TASK REQUIREMENTS
Transcribe the data exactly, pictures excluded.

Stored data
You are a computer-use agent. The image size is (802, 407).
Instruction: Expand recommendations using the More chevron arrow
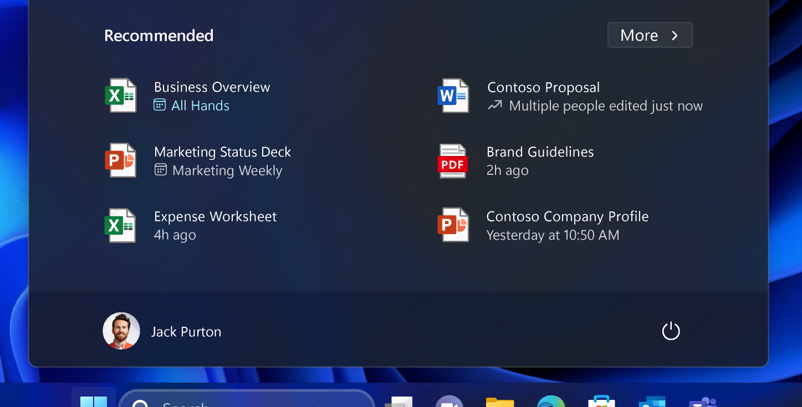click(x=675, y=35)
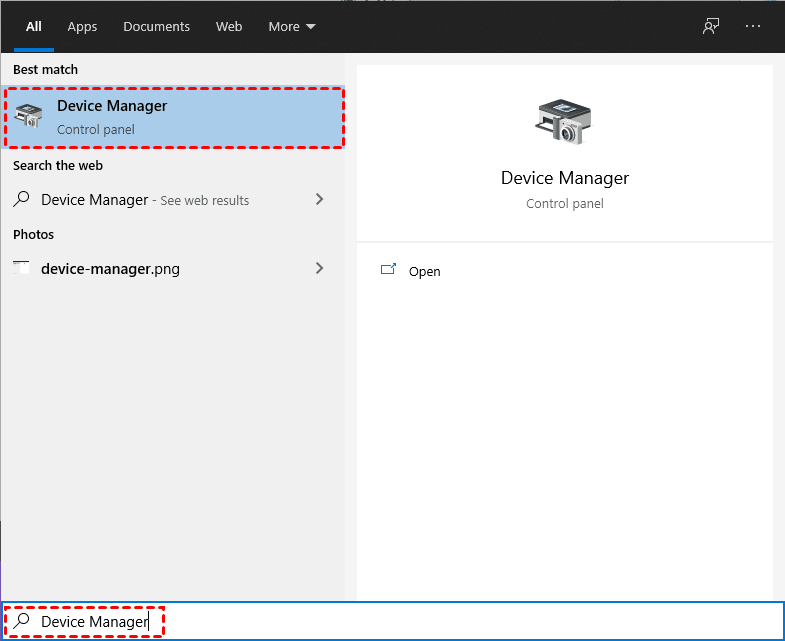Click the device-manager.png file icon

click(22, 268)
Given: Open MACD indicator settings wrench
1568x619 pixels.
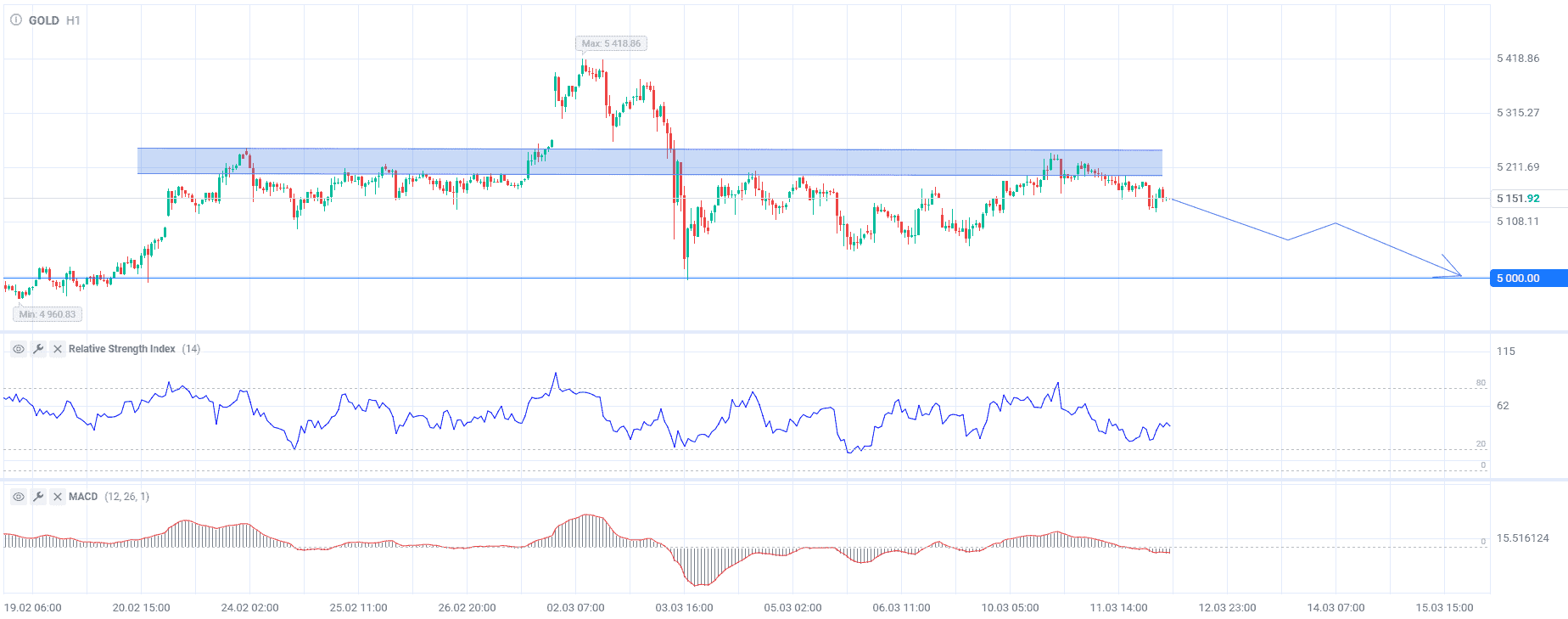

ANSWER BOX
You are a computer-use agent. The image size is (802, 407).
Instruction: Expand recommendations using the More chevron arrow
click(x=675, y=35)
Click the device-manager.png file icon

click(22, 268)
Given: Open MACD indicator settings wrench
1568x619 pixels.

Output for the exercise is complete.